On New Year’s Eve, Daddy went to the hospital and finally got to see Charlotte—really see her and touch her and hear her.

   That filled me with hope—it had to mean she was getting better, but I needed to hear Daddy say it.

   “What was the visit like? What was her room like? What was my sissy like? Did she talk a lot? When can I see her too? Why aren’t you answering me?”

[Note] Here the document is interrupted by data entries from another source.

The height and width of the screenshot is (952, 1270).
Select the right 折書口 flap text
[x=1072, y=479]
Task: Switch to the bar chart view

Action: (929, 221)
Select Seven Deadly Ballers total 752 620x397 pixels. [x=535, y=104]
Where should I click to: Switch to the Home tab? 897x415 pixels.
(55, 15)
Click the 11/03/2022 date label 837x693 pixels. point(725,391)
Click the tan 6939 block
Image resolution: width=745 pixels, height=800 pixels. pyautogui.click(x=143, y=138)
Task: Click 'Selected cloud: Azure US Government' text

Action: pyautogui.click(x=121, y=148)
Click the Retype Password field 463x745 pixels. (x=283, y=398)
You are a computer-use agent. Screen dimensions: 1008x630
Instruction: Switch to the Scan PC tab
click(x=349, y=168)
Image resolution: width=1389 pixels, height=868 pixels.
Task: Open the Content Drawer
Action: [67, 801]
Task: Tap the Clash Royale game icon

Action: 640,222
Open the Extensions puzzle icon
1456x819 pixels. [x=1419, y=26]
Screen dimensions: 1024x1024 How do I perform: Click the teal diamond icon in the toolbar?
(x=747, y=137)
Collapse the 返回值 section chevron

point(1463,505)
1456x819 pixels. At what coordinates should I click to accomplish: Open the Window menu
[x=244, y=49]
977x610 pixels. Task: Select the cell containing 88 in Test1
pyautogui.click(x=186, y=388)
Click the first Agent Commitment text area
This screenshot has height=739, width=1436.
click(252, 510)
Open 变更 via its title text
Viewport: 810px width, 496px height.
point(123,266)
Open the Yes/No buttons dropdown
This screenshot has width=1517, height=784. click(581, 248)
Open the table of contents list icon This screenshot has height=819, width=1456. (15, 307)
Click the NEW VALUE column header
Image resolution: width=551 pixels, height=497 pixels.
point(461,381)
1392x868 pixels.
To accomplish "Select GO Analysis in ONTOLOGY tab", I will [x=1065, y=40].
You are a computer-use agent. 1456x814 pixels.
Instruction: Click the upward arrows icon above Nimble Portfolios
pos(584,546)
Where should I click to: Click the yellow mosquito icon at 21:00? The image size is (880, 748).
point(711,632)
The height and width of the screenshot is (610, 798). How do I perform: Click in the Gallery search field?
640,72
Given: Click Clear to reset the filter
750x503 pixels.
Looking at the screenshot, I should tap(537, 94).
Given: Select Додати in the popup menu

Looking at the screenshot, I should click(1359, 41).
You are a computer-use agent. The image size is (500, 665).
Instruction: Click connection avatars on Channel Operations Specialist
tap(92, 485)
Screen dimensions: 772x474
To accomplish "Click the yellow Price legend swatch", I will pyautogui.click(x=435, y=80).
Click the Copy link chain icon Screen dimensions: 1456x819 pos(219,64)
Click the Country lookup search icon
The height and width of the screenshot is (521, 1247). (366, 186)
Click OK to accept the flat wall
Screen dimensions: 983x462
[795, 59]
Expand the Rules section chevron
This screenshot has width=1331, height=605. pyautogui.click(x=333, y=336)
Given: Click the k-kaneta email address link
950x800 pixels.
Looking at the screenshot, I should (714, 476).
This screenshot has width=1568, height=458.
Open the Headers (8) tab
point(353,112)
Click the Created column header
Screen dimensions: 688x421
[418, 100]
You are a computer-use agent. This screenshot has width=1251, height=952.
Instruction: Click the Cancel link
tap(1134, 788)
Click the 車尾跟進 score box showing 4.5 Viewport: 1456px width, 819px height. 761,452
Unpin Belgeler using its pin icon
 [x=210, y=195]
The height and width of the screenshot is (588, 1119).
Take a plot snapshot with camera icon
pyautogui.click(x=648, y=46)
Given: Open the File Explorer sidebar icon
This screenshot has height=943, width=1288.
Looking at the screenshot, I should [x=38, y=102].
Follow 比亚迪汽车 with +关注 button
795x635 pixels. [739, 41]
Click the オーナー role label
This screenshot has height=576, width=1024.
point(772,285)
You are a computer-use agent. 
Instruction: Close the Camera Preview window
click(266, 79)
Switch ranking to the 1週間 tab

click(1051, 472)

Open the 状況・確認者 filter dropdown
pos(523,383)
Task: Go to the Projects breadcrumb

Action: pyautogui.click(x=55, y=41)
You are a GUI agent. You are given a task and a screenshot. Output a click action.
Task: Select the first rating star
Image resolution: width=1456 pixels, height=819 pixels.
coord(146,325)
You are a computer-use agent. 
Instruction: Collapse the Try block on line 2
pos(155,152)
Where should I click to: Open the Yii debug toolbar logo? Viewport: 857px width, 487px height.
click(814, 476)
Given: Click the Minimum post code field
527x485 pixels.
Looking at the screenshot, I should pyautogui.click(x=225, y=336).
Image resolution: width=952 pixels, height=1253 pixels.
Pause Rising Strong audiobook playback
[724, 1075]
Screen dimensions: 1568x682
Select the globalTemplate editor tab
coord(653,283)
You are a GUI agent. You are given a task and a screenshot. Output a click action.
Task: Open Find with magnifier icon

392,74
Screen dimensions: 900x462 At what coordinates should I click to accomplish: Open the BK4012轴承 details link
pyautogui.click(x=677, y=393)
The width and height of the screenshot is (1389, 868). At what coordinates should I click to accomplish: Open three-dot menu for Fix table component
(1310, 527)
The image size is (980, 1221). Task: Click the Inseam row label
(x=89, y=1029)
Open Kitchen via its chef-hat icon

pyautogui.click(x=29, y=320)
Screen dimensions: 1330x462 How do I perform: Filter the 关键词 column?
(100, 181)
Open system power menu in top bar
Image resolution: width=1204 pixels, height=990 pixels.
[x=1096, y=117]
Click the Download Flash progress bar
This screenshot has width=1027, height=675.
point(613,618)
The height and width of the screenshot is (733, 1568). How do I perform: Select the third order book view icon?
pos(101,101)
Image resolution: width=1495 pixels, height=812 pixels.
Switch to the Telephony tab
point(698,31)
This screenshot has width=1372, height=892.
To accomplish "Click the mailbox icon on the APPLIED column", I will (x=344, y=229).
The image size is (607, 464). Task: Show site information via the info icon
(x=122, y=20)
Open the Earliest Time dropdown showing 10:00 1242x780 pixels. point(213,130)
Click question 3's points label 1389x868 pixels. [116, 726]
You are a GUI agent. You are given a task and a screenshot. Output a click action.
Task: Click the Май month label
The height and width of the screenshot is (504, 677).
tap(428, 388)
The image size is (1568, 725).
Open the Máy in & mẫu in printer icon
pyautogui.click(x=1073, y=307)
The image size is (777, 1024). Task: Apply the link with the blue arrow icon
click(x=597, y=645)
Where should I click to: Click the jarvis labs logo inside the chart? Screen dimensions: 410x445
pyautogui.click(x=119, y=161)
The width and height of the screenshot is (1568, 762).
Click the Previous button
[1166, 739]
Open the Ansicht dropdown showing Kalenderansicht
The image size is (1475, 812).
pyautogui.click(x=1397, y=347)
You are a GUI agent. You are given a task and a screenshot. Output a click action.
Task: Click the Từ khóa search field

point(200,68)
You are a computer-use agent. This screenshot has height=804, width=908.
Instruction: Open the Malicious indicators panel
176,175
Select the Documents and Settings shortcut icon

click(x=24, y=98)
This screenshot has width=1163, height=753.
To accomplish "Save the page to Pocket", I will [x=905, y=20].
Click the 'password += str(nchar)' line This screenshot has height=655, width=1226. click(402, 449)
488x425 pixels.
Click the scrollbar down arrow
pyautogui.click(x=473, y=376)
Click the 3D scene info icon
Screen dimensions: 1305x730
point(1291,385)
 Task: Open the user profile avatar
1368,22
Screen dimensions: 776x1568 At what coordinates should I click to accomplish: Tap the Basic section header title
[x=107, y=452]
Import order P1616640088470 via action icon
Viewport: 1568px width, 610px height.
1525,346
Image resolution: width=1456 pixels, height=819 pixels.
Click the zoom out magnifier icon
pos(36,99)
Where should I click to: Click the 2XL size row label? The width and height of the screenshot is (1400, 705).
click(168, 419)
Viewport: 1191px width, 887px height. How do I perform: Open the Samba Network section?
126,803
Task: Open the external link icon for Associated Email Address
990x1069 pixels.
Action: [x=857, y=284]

   Daddy laughed. “Take a breath, Pru. Everything’s fine. I wasn’t saying anything ’cause you didn’t give me a chance to jump in anywhere. It was great to see her—even if she’s weak, she’s still Charlotte.” His voice cracked a bit. “So good to see her.”

   “Does she sound the same?”

   Daddy knew I’d been asking about this for a while.

   Our neighbors the Browns have a telephone at their house. On Christmas Day, I begged Daddy to let me try to call Charlotte, so we walked over there to borrow their phone. But between it being long-distance and us not even knowing how to reach Charlotte once we did get the call to go through to the hospital, it didn’t amount to a hill of beans.